- Aim of the task
In the material below, revise the lines from the one containing "The image size is (1080, 603)." through the one containing "The height and width of the screenshot is (2400, 1080)." by replacing "Identify the location of" with "Find the position of", leaving everything else unchanged. Give back only those revised lines.

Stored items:
┄┄┄┄┄┄

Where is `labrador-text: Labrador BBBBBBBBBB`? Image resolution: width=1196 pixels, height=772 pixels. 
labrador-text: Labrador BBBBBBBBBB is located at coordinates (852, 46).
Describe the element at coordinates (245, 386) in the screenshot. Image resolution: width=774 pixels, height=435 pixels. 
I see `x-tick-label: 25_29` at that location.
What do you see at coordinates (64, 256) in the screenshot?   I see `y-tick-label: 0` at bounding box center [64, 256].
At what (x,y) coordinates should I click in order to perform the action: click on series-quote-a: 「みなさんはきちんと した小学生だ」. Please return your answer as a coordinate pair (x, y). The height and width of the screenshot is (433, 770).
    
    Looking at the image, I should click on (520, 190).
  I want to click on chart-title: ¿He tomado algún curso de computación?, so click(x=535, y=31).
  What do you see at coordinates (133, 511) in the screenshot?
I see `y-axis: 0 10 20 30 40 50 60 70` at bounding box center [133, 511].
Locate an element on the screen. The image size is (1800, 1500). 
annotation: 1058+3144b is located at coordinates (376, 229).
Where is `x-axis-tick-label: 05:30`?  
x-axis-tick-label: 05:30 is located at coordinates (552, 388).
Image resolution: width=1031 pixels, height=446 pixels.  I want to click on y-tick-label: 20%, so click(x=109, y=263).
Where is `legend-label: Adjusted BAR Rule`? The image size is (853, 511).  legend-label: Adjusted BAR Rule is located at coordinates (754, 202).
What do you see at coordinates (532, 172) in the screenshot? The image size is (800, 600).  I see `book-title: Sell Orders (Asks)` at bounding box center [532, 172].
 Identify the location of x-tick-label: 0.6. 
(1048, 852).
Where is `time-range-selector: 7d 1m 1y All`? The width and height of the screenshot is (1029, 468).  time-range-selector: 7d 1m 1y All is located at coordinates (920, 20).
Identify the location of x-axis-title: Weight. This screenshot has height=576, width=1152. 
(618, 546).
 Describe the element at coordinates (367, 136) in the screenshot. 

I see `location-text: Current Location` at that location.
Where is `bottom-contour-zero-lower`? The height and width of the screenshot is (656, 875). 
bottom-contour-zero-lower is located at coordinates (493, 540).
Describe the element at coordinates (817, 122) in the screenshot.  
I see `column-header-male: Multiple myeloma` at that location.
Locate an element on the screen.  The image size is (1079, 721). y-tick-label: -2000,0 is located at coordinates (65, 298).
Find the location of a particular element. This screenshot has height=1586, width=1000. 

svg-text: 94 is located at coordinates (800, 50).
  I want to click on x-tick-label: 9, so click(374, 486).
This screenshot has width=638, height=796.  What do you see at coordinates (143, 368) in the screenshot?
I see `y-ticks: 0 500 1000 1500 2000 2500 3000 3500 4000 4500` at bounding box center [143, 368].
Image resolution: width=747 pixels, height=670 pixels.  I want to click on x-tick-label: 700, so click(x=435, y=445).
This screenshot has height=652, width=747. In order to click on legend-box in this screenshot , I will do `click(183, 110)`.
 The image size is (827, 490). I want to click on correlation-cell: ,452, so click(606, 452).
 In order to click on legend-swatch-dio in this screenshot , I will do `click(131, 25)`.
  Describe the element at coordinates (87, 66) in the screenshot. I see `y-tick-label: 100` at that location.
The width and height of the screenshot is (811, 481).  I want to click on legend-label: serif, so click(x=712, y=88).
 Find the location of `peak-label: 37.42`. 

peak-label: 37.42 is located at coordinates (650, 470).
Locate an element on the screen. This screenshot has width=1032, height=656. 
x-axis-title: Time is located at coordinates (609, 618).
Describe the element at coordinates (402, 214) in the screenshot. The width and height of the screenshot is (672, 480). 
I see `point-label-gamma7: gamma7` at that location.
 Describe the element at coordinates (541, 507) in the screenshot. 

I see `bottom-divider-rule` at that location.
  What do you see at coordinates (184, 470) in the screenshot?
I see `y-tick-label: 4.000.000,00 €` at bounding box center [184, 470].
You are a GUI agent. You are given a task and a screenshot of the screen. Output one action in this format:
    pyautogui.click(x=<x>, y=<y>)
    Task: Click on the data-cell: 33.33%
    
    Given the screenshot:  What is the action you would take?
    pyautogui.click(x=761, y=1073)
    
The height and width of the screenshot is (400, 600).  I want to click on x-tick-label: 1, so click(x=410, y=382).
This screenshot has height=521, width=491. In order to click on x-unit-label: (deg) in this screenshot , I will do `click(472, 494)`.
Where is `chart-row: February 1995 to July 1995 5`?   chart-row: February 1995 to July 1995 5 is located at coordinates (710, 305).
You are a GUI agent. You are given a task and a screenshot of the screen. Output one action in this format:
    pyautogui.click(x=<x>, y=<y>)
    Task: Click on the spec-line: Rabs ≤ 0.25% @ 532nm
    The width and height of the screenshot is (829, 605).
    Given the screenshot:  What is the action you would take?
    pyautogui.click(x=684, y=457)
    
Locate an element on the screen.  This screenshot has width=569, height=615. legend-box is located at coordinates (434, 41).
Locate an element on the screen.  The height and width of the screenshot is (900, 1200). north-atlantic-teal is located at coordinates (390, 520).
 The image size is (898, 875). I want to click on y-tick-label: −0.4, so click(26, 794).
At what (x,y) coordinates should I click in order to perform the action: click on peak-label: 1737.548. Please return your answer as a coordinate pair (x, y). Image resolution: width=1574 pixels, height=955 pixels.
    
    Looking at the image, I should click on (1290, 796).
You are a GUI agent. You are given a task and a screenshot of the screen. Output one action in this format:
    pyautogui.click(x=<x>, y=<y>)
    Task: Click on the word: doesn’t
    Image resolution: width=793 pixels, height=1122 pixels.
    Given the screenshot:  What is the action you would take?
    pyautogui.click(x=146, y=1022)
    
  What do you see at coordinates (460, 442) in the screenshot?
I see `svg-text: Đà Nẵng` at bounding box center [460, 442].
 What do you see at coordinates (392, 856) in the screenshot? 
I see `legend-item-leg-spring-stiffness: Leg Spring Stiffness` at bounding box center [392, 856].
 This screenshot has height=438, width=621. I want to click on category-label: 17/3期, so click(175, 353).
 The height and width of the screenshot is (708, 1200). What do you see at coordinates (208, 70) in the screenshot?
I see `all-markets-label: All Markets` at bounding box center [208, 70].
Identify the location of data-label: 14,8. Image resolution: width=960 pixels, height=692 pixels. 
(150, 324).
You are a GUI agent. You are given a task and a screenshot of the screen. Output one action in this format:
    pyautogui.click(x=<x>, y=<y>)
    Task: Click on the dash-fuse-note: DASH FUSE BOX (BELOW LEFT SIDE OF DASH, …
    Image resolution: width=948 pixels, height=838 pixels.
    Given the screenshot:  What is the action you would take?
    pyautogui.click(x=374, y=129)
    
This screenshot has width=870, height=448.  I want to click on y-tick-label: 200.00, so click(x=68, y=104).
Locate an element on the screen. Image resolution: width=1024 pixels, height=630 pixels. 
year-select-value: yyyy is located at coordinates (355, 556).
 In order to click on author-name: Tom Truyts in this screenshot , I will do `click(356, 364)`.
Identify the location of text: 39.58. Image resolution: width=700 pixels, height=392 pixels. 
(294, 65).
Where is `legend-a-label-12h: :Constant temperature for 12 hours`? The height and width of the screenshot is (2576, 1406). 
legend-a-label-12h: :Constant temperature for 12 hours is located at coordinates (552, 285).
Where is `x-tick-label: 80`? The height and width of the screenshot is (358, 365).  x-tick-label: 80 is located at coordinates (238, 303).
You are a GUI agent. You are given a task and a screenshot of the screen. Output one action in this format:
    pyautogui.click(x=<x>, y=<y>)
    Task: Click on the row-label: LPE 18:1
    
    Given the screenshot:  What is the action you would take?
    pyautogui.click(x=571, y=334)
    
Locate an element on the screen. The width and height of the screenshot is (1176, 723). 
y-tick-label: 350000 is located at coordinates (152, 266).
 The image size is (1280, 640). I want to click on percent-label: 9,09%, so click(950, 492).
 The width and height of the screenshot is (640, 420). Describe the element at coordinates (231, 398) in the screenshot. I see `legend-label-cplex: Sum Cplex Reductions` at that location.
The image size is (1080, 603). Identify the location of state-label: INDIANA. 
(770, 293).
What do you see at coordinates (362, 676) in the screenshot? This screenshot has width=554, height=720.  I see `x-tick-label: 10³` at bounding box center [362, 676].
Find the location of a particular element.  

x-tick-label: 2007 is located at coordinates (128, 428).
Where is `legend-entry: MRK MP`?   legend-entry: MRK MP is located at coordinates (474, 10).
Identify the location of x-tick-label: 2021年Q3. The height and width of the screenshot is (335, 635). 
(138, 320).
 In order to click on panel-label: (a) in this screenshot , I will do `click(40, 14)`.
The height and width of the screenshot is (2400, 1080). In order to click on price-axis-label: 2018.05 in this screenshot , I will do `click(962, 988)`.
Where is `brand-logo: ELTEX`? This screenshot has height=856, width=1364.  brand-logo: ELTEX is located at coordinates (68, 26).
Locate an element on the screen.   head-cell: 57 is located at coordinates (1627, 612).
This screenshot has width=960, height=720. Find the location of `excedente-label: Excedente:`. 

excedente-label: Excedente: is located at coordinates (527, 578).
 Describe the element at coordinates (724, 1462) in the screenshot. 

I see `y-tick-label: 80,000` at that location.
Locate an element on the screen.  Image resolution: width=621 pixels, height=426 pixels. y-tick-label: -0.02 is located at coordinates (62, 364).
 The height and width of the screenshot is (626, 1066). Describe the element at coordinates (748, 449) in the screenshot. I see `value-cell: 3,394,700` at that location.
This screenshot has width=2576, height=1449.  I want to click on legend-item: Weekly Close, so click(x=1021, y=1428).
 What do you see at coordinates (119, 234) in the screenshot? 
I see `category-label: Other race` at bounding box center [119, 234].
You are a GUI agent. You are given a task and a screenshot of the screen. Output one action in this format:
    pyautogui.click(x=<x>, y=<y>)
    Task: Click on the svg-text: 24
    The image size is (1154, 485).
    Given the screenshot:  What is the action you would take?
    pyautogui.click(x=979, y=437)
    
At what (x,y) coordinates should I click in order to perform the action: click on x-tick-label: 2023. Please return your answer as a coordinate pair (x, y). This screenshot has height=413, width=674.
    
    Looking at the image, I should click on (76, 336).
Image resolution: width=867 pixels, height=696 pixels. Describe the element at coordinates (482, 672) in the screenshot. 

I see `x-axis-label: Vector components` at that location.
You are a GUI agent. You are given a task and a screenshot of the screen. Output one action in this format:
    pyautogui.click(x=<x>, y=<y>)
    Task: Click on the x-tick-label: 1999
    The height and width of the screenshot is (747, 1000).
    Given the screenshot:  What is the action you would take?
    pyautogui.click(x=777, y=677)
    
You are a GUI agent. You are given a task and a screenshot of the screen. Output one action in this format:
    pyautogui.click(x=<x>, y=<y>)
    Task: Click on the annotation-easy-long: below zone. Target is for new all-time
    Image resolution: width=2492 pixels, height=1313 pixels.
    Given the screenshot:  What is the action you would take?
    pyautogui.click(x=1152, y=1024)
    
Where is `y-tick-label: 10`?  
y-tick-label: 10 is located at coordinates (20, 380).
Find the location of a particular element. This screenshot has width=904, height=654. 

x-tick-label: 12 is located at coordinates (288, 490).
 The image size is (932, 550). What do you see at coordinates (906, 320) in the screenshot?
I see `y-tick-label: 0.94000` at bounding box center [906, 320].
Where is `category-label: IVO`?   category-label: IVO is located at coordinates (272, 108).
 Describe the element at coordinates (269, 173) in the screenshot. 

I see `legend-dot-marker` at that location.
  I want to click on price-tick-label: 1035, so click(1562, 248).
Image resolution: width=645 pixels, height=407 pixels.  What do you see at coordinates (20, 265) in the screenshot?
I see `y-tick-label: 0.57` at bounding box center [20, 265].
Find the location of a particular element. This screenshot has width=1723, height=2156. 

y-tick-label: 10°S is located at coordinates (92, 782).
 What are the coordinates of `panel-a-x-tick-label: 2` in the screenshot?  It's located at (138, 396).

┄┄┄┄┄┄

- Task response
The image size is (1080, 603). Find the position of state-label: INDIANA. 
(770, 293).
What do you see at coordinates (362, 676) in the screenshot? This screenshot has width=554, height=720.  I see `x-tick-label: 10³` at bounding box center [362, 676].
Find the location of a particular element.  

x-tick-label: 2007 is located at coordinates (128, 428).
Where is `legend-entry: MRK MP`?   legend-entry: MRK MP is located at coordinates (474, 10).
Find the position of x-tick-label: 2021年Q3. The height and width of the screenshot is (335, 635). 
(138, 320).
 In order to click on panel-label: (a) in this screenshot , I will do `click(40, 14)`.
The height and width of the screenshot is (2400, 1080). In order to click on price-axis-label: 2018.05 in this screenshot , I will do `click(962, 988)`.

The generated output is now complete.